Comment From: jzheaux

@tkrah, thanks for the suggestion.

DelegatingSecurityContext executors can each take a delegate executor in its constructor, so you can do things like this:

Executor base = ExecutorService...
TaskExecutor executor = new TaskExecutorAdapter(base);
executor.setTaskDecorator((runnable) -> {
    // ... do additional tasks
    runnable.run();
    // ... do clean up 
});
DelegatingSecurityContextTaskExecutor security = new DelegatingSecurityContextTaskExceutor(executor);

Does that meet your needs?

Comment From: tkrah

Hi,

that's a nice suggestion, totally did miss that. The Docs specify that the decorator runs against the possible wrapped runnable, so it should have access to the security context stuff, need to test it but it should be sufficient for that part.

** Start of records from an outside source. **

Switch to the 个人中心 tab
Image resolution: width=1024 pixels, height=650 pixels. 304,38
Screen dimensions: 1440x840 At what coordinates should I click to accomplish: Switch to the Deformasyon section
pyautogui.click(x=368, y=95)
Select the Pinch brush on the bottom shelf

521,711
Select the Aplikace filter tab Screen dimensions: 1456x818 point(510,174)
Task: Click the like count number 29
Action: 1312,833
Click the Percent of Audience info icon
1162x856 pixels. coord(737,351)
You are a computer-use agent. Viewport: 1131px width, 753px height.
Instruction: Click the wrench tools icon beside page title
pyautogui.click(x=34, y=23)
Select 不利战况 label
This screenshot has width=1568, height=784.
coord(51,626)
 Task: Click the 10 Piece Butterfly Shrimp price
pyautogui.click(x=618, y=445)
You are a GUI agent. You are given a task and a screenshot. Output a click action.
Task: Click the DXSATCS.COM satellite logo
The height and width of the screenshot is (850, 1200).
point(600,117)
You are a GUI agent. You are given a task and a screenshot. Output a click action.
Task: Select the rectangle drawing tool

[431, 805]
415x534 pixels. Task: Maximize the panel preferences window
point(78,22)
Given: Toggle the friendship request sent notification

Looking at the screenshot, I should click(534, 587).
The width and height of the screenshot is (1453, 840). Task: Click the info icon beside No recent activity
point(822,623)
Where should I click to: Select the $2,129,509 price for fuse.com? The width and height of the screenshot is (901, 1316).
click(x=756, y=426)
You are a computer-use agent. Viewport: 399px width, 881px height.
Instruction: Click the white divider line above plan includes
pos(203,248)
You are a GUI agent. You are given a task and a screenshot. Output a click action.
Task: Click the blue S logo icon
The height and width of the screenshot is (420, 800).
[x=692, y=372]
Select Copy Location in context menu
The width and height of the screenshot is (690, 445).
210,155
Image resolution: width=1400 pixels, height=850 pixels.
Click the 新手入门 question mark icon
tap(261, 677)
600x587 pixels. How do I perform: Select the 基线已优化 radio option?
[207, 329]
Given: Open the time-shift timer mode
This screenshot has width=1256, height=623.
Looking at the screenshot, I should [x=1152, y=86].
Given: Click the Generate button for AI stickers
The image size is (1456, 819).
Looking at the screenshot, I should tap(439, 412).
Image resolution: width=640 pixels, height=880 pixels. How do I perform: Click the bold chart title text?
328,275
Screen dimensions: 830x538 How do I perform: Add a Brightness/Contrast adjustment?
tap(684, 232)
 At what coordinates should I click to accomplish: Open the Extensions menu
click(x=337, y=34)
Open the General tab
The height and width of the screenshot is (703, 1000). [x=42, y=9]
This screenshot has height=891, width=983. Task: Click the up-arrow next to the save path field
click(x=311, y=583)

But I also use the DelegatingSecurityContextCallable and Runnable classes as a wrapper for a custom ForkJoinPool to wrap submitted tasks there too, the TaskDecorator does not help here - any idea how to handle this with the current code or does those need some actual work to reuse them there too?

Comment From: jzheaux

If you already have a custom ForkJoinPool, I wonder if you can do the wrapping yourself:

// ...

@Override 
public void execute(Runnable task) {
    // ... do additional tasks
    task.run();
    // ... do clean up
}

// ...

perhaps you could reuse the TaskDecorator that you create:

// ...

@Override 
public void execute(Runnable task) {
    this.decorator.decorate(task).run();
}

// ...

Comment From: tkrah

Had time to look at the TaskDecorator - while it does not handle Callables well (documented on the setTaskDecorator setter) it does not work for my usecase, or at least I miss how to integrate it.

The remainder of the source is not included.